This entry represents my Honors Capstone Thesis. The Johnson lab utilizes several transgenic strains of C. elegans in its investigation of the expression and effects of Hairy/Enhancer-of-Split proteins. The hlh-29::gfp strain was generated through insertion of an extrachromosomal concatemer into the Bristol N2 wild-type genome. My contribution to the Johnson lab was using whole-genome sequencing on the MinION Nanopore platform to identify the location of the concatemer and its structure.
We located the concatemer in Chromosome III, where it had deleted two putative transcripts with no phenotypic effect.

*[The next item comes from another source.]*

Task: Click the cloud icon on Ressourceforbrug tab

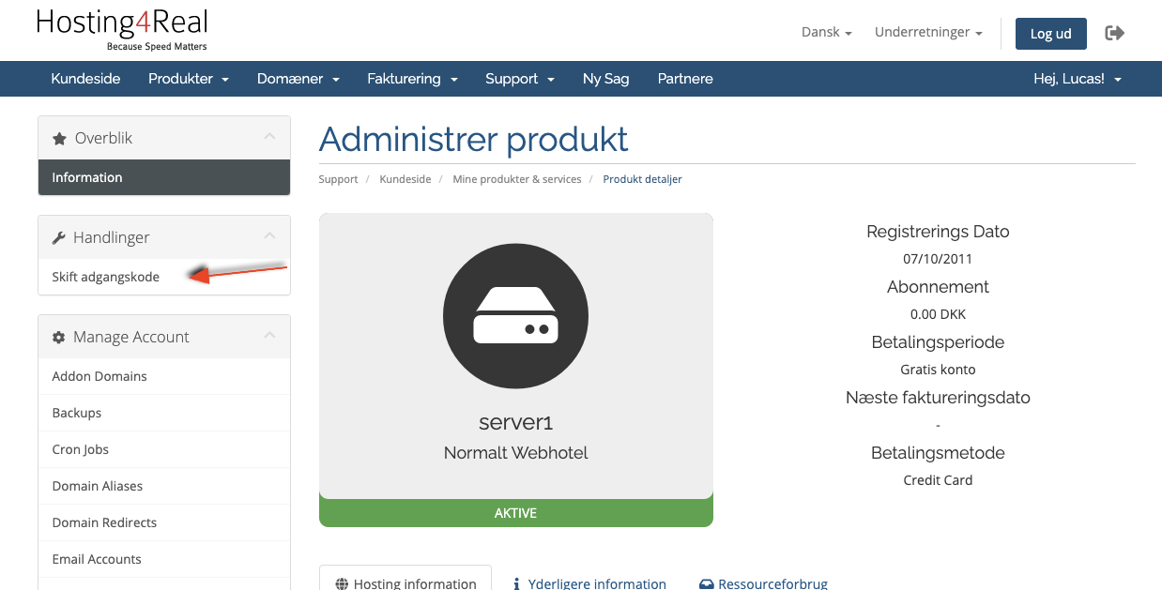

Initial estimates placed the concatemer as being 250,000 bases (250 kb) long; our work revealed that it is at least 188 kb but may be as long as 2 million bases. We were unable to determine the structure of the entire insertion. Functional copies of the hlh-29::gfp transgene were identified. This study indicates that the hlh-29::gfp strain is an adequate animal model for future studies.

The final manuscript for this project is available through JMU Scholarly Commons. An abridged version is in preparation for microPublications Biology. This project was presented as a poster at the 2022 Honors Symposium and as a 15-minute talk at the 2022 Biotech Symposium.

The hlh-29::gfp and related strains are significant as animal models for basic science. The human homolog of hlh-29 has been implicated in both hormone-dependent (HDBC) and triple-negative breast cancers (TNBC). Observing how various treatments to the worms alter hlh-29 expression - as demonstrated by fluorescence of the GFP contained in the concatemer - could be the first step on the road to finding new targeted therapies for HDBC and TNBC. As a source of excess mortality for African American women versus non-Hispanic white women, harnessing biotechnological tools to target HDBC may be a way to alleviate a known health disparity.